_Goal of the exercise_. I need the lines below from the one with "Given: Click the red tail fin of the plane" down to the one with "Task: Click the Сведения" reproduced exactly, both ends included, and nothing else.

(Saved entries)
○ ○ ○ ○

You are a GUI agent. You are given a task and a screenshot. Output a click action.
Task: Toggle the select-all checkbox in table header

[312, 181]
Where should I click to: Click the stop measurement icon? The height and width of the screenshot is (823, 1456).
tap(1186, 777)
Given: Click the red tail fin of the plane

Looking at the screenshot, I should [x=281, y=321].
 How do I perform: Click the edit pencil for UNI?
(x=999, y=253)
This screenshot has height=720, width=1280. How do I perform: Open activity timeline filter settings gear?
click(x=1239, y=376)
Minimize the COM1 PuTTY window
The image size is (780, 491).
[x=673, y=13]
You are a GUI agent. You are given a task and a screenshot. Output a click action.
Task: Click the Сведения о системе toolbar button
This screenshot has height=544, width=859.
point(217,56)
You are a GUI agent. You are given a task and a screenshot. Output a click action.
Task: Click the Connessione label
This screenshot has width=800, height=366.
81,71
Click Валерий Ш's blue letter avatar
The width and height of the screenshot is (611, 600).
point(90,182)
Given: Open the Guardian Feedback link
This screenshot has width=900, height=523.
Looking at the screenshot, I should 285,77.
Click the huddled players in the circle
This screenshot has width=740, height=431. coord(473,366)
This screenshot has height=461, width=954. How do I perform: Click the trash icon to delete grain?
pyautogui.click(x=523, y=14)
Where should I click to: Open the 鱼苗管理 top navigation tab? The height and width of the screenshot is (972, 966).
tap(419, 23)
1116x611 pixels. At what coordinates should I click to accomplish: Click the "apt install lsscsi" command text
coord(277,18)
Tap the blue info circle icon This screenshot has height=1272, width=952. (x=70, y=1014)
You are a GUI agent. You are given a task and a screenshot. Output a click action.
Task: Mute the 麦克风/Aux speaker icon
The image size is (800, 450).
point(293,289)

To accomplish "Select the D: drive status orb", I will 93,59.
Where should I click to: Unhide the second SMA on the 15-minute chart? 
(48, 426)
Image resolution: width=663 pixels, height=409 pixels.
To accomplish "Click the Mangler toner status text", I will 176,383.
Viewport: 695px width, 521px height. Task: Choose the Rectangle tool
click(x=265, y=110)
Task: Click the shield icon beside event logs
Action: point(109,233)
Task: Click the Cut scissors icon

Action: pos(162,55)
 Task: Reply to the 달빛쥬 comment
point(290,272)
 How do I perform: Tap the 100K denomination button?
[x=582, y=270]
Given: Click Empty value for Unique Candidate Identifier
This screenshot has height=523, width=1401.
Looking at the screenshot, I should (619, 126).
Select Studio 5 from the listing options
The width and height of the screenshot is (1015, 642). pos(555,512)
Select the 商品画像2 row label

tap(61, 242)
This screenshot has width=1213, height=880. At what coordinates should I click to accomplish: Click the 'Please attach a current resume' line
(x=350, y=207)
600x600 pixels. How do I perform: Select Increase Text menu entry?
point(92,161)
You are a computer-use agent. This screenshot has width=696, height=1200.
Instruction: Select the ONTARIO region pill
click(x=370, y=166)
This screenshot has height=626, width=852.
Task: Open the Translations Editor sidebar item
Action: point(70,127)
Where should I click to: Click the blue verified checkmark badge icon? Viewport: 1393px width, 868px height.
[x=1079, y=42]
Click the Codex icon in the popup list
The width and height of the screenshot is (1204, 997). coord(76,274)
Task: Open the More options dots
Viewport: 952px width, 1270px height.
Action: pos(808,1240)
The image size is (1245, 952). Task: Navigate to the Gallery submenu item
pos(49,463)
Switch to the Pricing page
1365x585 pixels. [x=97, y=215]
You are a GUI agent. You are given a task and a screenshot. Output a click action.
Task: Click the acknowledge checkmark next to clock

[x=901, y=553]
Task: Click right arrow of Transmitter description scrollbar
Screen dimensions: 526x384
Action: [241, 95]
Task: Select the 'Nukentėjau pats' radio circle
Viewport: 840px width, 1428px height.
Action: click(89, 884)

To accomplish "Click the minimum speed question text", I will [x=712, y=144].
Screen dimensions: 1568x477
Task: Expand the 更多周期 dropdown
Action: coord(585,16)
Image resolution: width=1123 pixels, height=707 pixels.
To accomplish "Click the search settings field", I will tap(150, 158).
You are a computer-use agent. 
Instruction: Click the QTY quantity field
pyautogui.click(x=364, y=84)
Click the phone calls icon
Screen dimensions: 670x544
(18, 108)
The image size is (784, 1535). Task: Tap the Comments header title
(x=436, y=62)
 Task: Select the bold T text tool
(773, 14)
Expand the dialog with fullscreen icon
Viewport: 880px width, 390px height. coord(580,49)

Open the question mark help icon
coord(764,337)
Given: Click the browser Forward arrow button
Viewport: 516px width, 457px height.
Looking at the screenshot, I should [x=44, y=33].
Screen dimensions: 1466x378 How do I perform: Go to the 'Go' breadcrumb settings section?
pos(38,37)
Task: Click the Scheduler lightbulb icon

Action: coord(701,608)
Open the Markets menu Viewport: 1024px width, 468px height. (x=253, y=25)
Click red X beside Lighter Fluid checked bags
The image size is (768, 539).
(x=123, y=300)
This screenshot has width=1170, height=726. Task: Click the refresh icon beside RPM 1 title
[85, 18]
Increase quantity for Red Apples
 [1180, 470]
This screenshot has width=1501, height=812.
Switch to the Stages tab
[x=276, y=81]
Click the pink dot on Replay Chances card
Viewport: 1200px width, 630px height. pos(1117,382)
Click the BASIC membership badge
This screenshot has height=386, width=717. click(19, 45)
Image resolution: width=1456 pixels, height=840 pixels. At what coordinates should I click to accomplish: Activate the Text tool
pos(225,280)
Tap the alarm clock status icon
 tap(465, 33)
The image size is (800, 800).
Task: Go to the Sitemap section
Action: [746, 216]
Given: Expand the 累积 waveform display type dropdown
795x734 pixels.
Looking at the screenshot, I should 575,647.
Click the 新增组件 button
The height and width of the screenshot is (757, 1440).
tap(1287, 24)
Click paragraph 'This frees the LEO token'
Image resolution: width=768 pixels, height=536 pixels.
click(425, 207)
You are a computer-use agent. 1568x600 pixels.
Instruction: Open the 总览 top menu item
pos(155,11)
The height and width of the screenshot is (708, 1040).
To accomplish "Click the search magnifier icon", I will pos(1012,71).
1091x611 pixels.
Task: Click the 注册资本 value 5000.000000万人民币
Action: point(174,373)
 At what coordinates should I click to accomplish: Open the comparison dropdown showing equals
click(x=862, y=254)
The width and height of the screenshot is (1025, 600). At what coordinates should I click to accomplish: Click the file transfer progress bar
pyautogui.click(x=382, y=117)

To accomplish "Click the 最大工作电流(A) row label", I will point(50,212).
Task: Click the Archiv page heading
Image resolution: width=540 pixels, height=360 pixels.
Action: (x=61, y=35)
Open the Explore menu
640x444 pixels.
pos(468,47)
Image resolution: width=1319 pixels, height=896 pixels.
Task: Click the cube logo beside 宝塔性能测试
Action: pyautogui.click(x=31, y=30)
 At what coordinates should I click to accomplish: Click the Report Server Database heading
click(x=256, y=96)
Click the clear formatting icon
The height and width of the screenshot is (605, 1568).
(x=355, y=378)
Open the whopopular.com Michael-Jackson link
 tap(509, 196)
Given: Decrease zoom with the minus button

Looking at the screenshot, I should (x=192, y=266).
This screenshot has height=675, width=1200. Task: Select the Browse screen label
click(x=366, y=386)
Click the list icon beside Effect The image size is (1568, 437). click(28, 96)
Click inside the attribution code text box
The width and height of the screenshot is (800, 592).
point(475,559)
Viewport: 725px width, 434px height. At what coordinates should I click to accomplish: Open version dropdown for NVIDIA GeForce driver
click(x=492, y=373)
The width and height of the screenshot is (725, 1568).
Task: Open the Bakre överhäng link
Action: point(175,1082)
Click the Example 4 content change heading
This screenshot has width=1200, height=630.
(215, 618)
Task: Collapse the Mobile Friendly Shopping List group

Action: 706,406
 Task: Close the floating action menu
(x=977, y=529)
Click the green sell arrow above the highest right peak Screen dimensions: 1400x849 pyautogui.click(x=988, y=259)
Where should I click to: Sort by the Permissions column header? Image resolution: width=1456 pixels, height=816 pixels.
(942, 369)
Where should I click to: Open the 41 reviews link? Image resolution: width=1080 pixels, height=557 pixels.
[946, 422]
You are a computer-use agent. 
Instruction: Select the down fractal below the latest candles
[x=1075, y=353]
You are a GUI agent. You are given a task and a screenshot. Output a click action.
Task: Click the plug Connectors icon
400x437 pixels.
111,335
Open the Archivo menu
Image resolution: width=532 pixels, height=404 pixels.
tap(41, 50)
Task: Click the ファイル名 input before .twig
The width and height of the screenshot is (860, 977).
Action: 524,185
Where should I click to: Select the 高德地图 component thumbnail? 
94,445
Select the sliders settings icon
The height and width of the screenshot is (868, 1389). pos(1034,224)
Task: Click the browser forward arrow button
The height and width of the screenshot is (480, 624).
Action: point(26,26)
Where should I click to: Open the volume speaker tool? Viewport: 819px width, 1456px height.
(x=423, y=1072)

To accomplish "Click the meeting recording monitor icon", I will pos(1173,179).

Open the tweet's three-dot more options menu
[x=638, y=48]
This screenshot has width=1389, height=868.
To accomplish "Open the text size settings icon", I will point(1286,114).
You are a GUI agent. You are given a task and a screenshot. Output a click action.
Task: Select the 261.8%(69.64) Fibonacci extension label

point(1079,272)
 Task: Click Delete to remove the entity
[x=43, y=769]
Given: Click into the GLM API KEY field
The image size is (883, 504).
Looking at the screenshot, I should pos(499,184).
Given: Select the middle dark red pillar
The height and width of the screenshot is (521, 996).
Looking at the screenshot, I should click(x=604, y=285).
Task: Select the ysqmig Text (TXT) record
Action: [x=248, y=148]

○ ○ ○ ○

_Task response_.
Given: Click the red tail fin of the plane

Looking at the screenshot, I should [x=281, y=321].
 How do I perform: Click the edit pencil for UNI?
(x=999, y=253)
This screenshot has height=720, width=1280. How do I perform: Open activity timeline filter settings gear?
click(x=1239, y=376)
Minimize the COM1 PuTTY window
The image size is (780, 491).
[x=673, y=13]
You are a GUI agent. You are given a task and a screenshot. Output a click action.
Task: Click the Сведения о системе toolbar button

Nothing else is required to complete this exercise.